(Stored data entries)
=== Begin Enclosure ===
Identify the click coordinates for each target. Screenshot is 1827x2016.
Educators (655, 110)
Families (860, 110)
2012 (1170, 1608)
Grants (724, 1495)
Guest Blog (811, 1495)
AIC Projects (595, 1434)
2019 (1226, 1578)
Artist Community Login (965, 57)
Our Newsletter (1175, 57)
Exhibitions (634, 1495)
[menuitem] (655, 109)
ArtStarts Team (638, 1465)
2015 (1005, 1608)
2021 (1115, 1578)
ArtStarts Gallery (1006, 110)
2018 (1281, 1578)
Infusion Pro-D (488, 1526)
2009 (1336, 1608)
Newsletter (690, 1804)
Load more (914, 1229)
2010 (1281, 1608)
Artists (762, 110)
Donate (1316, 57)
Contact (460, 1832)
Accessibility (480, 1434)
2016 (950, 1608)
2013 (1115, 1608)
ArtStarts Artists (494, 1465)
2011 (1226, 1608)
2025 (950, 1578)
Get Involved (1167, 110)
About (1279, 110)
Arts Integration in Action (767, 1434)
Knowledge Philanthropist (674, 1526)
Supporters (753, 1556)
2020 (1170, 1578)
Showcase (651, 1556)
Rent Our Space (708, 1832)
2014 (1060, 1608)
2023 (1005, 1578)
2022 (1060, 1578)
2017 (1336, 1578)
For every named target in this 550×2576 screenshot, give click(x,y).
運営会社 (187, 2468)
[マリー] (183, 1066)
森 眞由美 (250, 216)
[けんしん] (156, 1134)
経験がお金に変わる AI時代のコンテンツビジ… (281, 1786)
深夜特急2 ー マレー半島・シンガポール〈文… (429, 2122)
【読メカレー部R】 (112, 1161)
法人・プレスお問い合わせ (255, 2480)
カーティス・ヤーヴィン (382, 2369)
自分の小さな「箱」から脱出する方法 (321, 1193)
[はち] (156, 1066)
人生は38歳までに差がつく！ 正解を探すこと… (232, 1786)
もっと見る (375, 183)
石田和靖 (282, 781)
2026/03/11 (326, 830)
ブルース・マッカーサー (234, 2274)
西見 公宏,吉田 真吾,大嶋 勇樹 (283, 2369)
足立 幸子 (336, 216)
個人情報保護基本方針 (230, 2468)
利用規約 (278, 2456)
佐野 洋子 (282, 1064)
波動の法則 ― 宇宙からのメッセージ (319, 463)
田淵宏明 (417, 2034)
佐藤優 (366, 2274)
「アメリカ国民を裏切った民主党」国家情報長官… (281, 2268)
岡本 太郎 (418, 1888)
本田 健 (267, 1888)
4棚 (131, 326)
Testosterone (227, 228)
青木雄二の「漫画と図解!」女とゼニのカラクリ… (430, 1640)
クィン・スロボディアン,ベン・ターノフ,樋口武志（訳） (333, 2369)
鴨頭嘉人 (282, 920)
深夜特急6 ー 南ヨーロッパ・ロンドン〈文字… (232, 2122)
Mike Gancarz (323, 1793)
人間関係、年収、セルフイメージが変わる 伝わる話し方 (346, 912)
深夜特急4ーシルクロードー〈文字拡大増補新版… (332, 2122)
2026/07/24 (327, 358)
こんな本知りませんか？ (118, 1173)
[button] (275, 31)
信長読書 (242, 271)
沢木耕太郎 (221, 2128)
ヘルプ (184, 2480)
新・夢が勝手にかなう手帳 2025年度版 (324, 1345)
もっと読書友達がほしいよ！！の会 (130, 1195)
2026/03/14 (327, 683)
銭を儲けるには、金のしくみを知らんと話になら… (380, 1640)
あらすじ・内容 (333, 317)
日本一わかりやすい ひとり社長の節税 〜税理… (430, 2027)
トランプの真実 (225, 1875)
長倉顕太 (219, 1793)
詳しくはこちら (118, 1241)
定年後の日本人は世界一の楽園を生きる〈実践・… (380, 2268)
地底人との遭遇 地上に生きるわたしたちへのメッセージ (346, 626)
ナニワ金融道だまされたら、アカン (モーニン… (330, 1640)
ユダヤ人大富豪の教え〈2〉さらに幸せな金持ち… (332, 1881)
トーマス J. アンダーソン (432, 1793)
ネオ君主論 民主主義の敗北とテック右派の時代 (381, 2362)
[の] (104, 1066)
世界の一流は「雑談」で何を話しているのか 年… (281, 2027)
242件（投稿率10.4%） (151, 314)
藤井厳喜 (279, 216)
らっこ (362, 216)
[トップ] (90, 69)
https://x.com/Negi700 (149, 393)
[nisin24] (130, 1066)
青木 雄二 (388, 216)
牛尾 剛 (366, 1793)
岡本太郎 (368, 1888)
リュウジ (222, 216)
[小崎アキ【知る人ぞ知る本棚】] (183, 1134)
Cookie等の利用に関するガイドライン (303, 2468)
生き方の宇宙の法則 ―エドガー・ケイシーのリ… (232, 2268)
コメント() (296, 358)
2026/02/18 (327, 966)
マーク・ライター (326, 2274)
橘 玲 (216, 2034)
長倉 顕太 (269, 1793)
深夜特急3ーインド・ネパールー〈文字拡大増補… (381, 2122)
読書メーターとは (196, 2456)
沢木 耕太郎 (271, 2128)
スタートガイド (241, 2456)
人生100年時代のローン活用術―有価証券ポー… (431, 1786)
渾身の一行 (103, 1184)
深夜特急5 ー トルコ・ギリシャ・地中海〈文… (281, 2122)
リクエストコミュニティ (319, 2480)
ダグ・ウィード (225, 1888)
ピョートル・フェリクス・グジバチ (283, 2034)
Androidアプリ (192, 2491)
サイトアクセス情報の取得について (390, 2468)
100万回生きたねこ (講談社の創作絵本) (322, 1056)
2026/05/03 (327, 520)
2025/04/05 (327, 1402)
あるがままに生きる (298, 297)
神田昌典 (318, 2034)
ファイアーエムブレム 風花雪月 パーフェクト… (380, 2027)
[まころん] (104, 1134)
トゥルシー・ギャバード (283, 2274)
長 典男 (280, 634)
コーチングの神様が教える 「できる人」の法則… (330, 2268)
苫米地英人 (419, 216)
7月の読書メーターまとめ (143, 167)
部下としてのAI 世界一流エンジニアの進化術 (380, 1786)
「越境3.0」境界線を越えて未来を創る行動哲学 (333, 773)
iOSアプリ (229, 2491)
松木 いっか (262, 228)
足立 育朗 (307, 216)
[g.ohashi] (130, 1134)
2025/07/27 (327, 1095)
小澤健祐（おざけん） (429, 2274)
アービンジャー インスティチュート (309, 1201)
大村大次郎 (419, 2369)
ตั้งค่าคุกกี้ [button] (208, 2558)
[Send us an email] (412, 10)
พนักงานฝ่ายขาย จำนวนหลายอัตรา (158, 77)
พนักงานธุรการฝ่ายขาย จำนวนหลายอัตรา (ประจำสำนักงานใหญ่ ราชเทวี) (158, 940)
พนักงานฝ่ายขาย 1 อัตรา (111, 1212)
=== End Enclosure ===
> **What this task involves**
Starting with the first line of the records above, give back each line exactly until the line with "深夜特急2 ー マレー半島・シンガポール〈文… (429, 2122)" has been given as well.

> **Result**
Identify the click coordinates for each target. Screenshot is 1827x2016.
Educators (655, 110)
Families (860, 110)
2012 (1170, 1608)
Grants (724, 1495)
Guest Blog (811, 1495)
AIC Projects (595, 1434)
2019 (1226, 1578)
Artist Community Login (965, 57)
Our Newsletter (1175, 57)
Exhibitions (634, 1495)
[menuitem] (655, 109)
ArtStarts Team (638, 1465)
2015 (1005, 1608)
2021 (1115, 1578)
ArtStarts Gallery (1006, 110)
2018 (1281, 1578)
Infusion Pro-D (488, 1526)
2009 (1336, 1608)
Newsletter (690, 1804)
Load more (914, 1229)
2010 (1281, 1608)
Artists (762, 110)
Donate (1316, 57)
Contact (460, 1832)
Accessibility (480, 1434)
2016 (950, 1608)
2013 (1115, 1608)
ArtStarts Artists (494, 1465)
2011 (1226, 1608)
2025 (950, 1578)
Get Involved (1167, 110)
About (1279, 110)
Arts Integration in Action (767, 1434)
Knowledge Philanthropist (674, 1526)
Supporters (753, 1556)
2020 (1170, 1578)
Showcase (651, 1556)
Rent Our Space (708, 1832)
2014 (1060, 1608)
2023 (1005, 1578)
2022 (1060, 1578)
2017 (1336, 1578)
For every named target in this 550×2576 screenshot, give click(x,y).
運営会社 (187, 2468)
[マリー] (183, 1066)
森 眞由美 (250, 216)
[けんしん] (156, 1134)
経験がお金に変わる AI時代のコンテンツビジ… (281, 1786)
深夜特急2 ー マレー半島・シンガポール〈文… (429, 2122)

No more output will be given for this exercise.